**Material for the task:**
——————

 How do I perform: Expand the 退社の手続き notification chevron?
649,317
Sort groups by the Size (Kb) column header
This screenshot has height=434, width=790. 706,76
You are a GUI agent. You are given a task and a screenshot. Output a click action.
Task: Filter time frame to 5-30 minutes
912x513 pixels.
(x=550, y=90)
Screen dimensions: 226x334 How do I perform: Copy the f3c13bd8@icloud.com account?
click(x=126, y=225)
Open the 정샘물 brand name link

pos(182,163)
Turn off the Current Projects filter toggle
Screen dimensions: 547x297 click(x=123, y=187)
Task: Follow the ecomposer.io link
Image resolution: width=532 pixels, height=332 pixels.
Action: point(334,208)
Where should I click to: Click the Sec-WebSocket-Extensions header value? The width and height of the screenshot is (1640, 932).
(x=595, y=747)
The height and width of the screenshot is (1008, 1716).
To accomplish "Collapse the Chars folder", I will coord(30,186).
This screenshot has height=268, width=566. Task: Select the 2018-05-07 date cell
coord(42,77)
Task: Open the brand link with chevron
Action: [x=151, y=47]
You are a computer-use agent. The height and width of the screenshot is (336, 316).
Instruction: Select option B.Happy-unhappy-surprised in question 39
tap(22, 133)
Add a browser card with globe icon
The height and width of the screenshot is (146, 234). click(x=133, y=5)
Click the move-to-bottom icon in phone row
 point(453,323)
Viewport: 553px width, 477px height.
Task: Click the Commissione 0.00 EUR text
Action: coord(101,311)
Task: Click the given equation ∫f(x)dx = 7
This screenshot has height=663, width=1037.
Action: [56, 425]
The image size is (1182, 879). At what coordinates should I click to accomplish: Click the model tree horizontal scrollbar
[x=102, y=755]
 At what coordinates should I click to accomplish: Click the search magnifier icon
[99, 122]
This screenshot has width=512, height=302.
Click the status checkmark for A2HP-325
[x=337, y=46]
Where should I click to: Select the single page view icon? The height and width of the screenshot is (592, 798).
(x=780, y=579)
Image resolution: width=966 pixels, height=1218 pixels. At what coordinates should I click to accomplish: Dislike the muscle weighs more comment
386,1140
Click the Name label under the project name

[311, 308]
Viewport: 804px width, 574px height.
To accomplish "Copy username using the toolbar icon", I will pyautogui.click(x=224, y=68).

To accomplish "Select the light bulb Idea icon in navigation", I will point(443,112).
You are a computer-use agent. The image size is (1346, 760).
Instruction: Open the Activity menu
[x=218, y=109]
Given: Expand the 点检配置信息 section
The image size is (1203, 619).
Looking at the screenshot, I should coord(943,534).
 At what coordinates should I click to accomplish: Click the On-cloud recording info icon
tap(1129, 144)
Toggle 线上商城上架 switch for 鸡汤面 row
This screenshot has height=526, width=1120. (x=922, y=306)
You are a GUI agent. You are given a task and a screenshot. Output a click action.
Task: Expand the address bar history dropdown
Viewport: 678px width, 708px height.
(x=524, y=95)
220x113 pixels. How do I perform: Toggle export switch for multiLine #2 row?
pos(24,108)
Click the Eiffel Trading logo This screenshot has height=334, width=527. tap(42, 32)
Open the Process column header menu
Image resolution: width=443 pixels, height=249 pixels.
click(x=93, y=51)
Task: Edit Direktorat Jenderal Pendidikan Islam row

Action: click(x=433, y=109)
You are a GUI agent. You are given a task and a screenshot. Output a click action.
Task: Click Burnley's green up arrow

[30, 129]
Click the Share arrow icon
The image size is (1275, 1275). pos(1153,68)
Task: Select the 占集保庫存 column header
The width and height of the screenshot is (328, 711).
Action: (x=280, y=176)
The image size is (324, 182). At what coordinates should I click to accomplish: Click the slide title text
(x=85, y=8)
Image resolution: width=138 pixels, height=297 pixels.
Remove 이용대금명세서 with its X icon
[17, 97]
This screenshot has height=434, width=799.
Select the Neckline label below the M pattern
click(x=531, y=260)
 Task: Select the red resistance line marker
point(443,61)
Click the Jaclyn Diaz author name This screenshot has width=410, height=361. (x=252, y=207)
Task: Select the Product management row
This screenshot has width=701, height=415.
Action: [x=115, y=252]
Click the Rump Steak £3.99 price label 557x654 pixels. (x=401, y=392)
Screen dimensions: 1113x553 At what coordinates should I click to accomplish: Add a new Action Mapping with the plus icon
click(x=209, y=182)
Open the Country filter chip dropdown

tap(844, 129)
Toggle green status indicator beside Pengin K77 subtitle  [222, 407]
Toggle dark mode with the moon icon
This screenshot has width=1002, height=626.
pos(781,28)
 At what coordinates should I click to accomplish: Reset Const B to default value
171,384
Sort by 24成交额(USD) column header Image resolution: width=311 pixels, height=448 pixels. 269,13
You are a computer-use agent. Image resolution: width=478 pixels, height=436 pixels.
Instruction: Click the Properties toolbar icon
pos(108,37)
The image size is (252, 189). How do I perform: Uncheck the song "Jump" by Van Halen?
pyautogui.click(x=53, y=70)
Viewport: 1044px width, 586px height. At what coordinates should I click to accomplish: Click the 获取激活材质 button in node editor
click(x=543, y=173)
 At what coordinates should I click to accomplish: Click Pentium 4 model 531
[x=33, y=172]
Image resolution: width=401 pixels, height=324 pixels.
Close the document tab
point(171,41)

——————

**Activity:** Copy out each line of the records above that includes "computer".

**Task output:**
You are a computer-use agent. The height and width of the screenshot is (336, 316).
You are a computer-use agent. The image size is (1346, 760).
You are a computer-use agent. Image resolution: width=478 pixels, height=436 pixels.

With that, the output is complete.